I also supplied the timeformat as “yyyy-MM-dd’T’HH:mm:ss.SSS’Z’” and got the same error. The time field has data as: “time”:“2015-09-12T00:46:58.771Z”.

Below is the index task file I am submitting, hope it helps explain my situation better:

{
  "type" : "index_hadoop",
  "spec" : {
    "ioConfig" : {
      "type" : "hadoop",
      "inputSpec" : {
        "type" : "static",
        "paths" : "gs://MY_BUCKET/quickstart/wikiticker-2015-09-12-sampled.json.gz"
      }
    },
    "dataSchema" : {
      "dataSource" : "wikiticker10",
      "granularitySpec" : {
        "type" : "uniform",
        "segmentGranularity" : "day",
        "queryGranularity" : "none",
        "intervals" : ["2015-09-12/2015-09-13"]
      },
      "parser" : {
        "type" : "hadoopyString",
        "parseSpec" : {
          "format" : "json",
          "dimensionsSpec" : {
            "dimensions" : [
              "channel",
              "cityName",
              "comment",
              "countryIsoCode",
              "countryName",
              "isAnonymous",
              "isMinor",
              "isNew",
              "isRobot",
              "isUnpatrolled",
              "metroCode",
              "namespace",
              "page",
              "regionIsoCode",
              "regionName",
              "user"
            ]
          },         "timestampSpec" : {

            "format" : "auto",
            "column" : "time"
          }
        }
      },
      "metricsSpec" : [
        {
          "name" : "count",
          "type" : "count"
        },
        {
          "name" : "added",
          "type" : "longSum",
          "fieldName" : "added"
        },
        {
          "name" : "deleted",
          "type" : "longSum",
          "fieldName" : "deleted"
        },
        {
          "name" : "delta",
          "type" : "longSum",
          "fieldName" : "delta"
        },
        {
          "name" : "user_unique",
          "type" : "hyperUnique",
          "fieldName" : "user"
        }
      ]
    },
    "tuningConfig" : {
      "type" : "hadoop",
      "partitionsSpec" : {
        "type" : "hashed",
        "targetPartitionSize" : 5000000
      },
      "jobProperties" : {
        "fs.default.name" : "hdfs://10.138.0.15",
        "fs.defaultFS" : "hdfs://10.138.0.15",
        "dfs.datanode.address" : "10.138.0.15",
        "dfs.client.use.datanode.hostname" : "true",
        "dfs.datanode.use.datanode.hostname" : "true",
        "yarn.resourcemanager.hostname" : "10.138.0.15",
        "yarn.nodemanager.vmem-check-enabled" : "false",
        "mapreduce.map.java.opts" : "-Duser.timezone=UTC -Dfile.encoding=UTF-8",
        "mapreduce.job.user.classpath.first" : "true",
        "mapreduce.reduce.java.opts" : "-Duser.timezone=UTC -Dfile.encoding=UTF-8",
        "mapreduce.map.memory.mb" : 1024,
        "mapreduce.reduce.memory.mb" : 1024
        }
    }
  },
"hadoopDependencyCoordinates": ["org.apache.hadoop:hadoop-client:2.8.4"]
}

``

https://groups.google.com/forum/#!topic/druid-user/Zm-VWhl3X6Y should help you. I think its a timezone spec problem.
I remember facing the same, we have the following properties in our jobProperties

"mapreduce.map.java.opts": "-Duser.timezone=UTC -Dfile.encoding=UTF-8",
"mapreduce.reduce.java.opts": "-Duser.timezone=UTC -Dfile.encoding=UTF-8"

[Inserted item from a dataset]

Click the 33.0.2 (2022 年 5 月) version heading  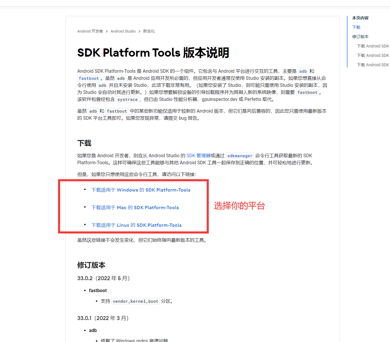coord(104,278)
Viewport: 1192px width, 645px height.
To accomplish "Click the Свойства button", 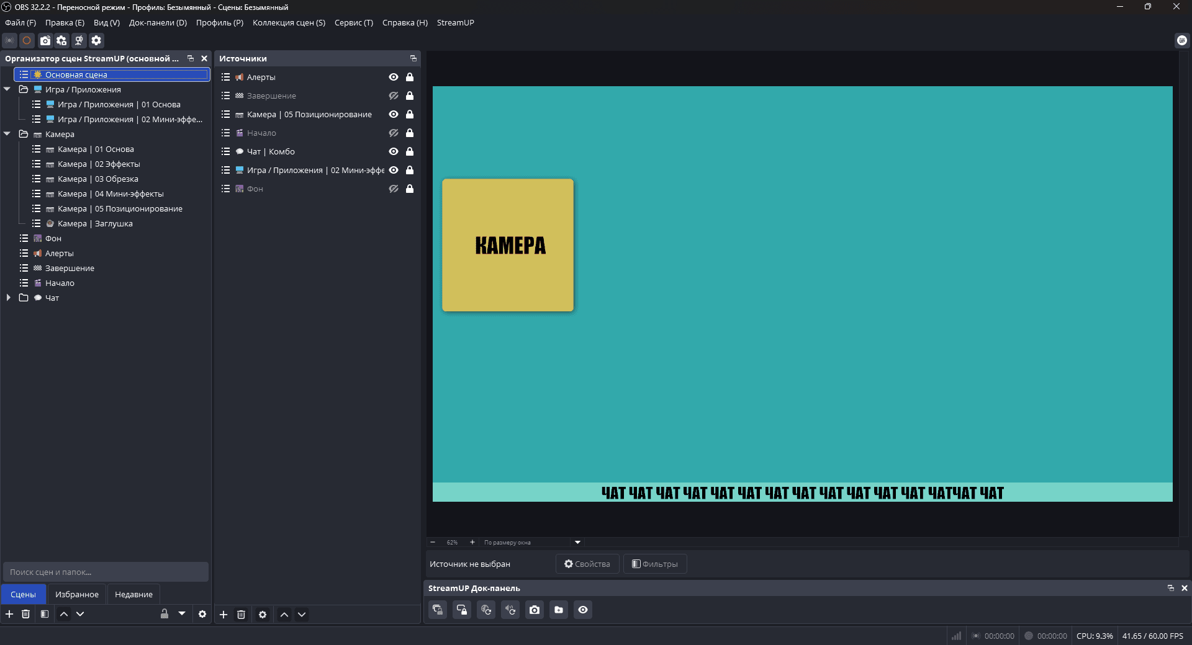I will coord(587,564).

I have those properties in my job.properties as well. Please see inspec file attached above.

Do you have only those two properties in your jobProperties?

What version of hadoop are you running?

@Pratik Did you build druid? I just downloaded the druid 0.12.2 package and have been using it. Wondering if building it from src might help!

We did not build druid. Using AWS based hadoop distribution.